EXERCISE DESCRIPTION:
Return, word for word, only the lines from the one containing "You are a computer-use" through the last line of the entries.

INPUT DATA:
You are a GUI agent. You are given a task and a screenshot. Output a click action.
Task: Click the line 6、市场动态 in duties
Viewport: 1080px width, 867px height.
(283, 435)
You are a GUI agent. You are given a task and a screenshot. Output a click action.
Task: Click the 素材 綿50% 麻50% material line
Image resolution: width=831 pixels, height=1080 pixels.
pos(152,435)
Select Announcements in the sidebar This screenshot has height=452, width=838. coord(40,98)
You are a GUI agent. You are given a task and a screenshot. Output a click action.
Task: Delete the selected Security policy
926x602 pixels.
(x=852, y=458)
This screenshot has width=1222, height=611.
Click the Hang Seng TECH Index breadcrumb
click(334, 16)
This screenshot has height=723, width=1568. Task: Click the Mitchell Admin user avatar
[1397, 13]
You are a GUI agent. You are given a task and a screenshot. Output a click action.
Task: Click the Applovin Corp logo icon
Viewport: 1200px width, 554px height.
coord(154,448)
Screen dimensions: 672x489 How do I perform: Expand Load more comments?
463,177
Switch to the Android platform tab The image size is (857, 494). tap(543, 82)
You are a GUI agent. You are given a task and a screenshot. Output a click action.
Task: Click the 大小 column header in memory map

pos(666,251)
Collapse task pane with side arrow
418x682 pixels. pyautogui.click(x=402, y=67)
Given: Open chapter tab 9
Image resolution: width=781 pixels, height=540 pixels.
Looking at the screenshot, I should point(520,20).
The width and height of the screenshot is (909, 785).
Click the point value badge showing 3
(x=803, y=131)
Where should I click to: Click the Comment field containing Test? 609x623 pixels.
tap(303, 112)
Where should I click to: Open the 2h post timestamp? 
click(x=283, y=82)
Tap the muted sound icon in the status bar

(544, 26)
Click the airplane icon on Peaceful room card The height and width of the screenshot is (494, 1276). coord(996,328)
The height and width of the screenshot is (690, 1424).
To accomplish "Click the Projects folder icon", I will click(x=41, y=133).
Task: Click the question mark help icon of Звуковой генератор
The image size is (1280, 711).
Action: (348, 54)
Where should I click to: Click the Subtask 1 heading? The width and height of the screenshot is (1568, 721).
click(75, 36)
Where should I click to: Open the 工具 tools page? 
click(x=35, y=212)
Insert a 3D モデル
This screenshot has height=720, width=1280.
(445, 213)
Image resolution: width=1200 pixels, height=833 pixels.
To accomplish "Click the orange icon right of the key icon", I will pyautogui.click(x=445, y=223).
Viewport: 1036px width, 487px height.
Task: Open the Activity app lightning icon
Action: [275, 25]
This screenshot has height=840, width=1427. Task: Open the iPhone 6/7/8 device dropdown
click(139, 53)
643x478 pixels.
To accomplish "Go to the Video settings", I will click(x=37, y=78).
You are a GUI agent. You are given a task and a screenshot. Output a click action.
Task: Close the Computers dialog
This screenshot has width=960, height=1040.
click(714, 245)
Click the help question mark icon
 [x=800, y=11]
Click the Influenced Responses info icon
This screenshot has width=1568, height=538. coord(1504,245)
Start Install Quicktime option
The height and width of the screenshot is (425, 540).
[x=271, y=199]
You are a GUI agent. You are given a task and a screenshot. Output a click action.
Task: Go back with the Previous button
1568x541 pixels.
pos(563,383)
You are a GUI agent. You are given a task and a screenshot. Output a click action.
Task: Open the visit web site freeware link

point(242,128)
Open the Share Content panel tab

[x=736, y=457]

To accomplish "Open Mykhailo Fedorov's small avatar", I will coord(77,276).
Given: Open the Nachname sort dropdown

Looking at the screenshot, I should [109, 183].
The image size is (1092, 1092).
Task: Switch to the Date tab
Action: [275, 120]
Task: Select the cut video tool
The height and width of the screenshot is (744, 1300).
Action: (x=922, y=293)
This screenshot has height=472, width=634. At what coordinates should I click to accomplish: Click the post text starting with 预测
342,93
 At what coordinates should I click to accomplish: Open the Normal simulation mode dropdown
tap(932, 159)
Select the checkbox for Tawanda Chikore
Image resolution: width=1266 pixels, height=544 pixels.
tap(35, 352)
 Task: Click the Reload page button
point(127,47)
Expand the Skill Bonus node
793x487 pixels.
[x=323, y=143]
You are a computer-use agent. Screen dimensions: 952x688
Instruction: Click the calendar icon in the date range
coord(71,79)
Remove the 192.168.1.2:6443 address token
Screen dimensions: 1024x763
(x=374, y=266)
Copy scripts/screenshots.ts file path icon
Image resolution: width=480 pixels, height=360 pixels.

TASK OUTPUT:
You are a computer-use agent. Screen dimensions: 952x688
Instruction: Click the calendar icon in the date range
coord(71,79)
Remove the 192.168.1.2:6443 address token
Screen dimensions: 1024x763
(x=374, y=266)
Copy scripts/screenshots.ts file path icon
Image resolution: width=480 pixels, height=360 pixels.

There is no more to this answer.